08 SES 07, Health Education in a Community and Lifelong Perspective
This paper shows the life cycle at the core of the construction of strategies and designs in health education interventions. The aim is to highlight that life cycle model is well suited for designing health education interventions, because it is able to get a level of coherence and sequentiality that will produce greater effectiveness (Abrahamsson, et al., 2005; Alwin, 2005, 2012; Halfon, et al, 2014).
Life cycle is known as a valid construct in the review of human development, especially in health and wellness. It constitutes a framework that is emerging from recent years in the 20th century, but in which there is some controversy about the definition of terms involved in its construction. Life span, life course or life cycle, among others, could be contemplated as complementary elements, but each one brings a differentiating nuance. Those differences come due to the diverse approaches and visions that show the sciences which use them. Cofiño, et al., 2005; Cook, Mils & Lavender, 2011)
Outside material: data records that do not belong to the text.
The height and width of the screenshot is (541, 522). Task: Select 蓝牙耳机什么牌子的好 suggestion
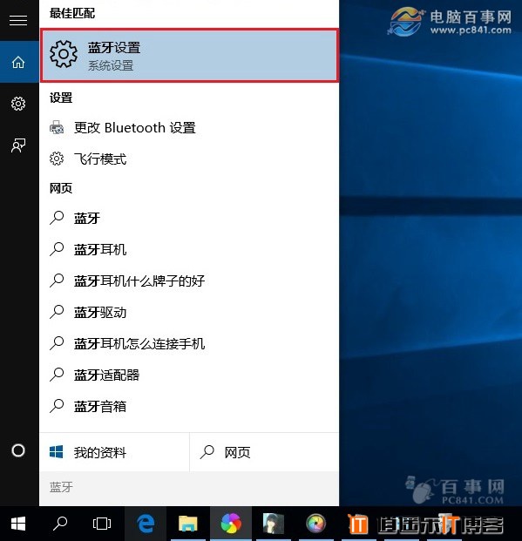click(x=189, y=281)
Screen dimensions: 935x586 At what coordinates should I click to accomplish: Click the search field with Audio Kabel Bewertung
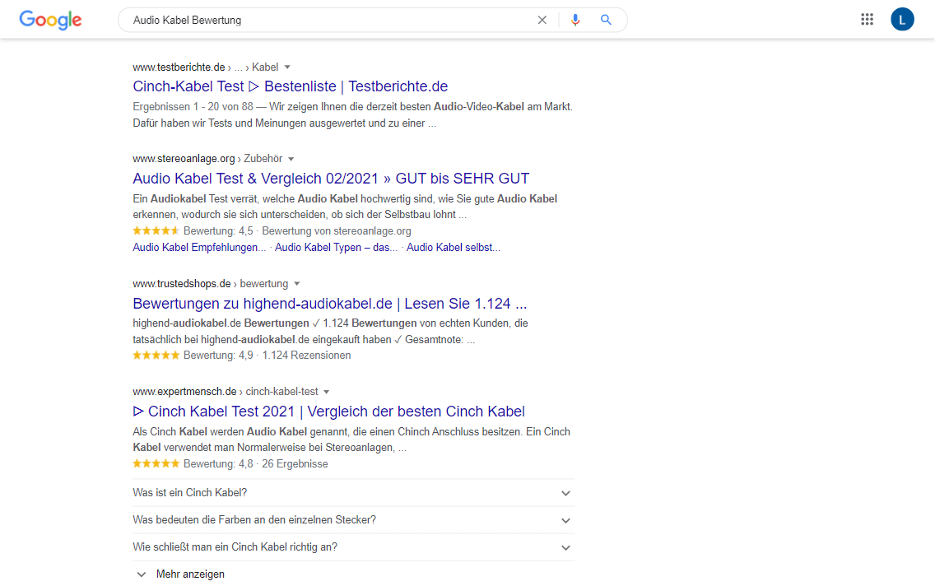pos(329,20)
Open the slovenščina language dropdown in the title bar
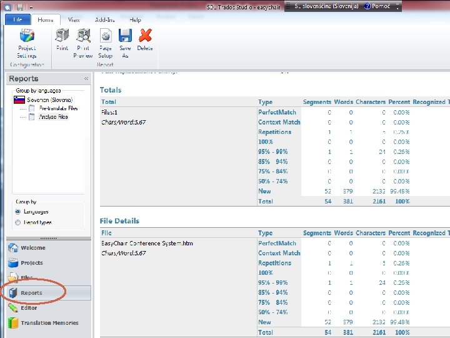 pyautogui.click(x=326, y=6)
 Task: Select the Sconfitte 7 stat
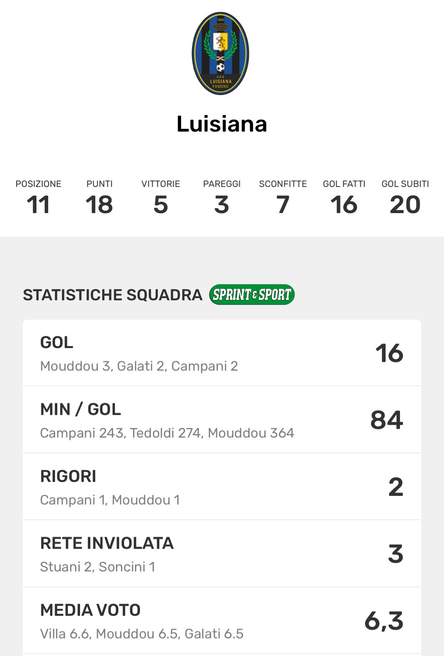point(283,197)
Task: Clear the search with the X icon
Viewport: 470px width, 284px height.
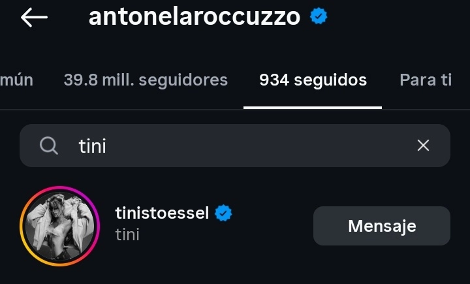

But we are mainly interested in the meaning of the progression of stages during a human life. On that basis, we consider that educational interventions should suit these assumptions:
Developmental nature of the human life and of the society in which he lives;
different behaviors of diverse agents implicated in the health area we are interesting in;
different human behaviors facing the same agent in the different stages of life cycle.
This vision of life cycle is clearly showed at smoking intervention, especially in pregnant women, because on this stage of the woman life tobacco is affecting the woman, the embryo, and the foetus. This foetus can become a girl (who would be protected against the passive habit of tobacco), then a teenager (who would be protected against a social environment that could be potentially causative of her smoking habit) and, finally, an adult, who could start a new cycle if he become a smoker expectant mother. (Hser, Longshore & Anglin, 2007; Ranking, 2000; Solomon & Quinn, 2004; Thornton, 2003; Wethington, 2005).
Other agents and social structures, which should be contemplated in health educational programs as cyclical factors, are implicated in this cycle. (Kaufman, 2012; Montes et al., 2002; Nebot et al., 2011; Pineault & Daveluy, 1987).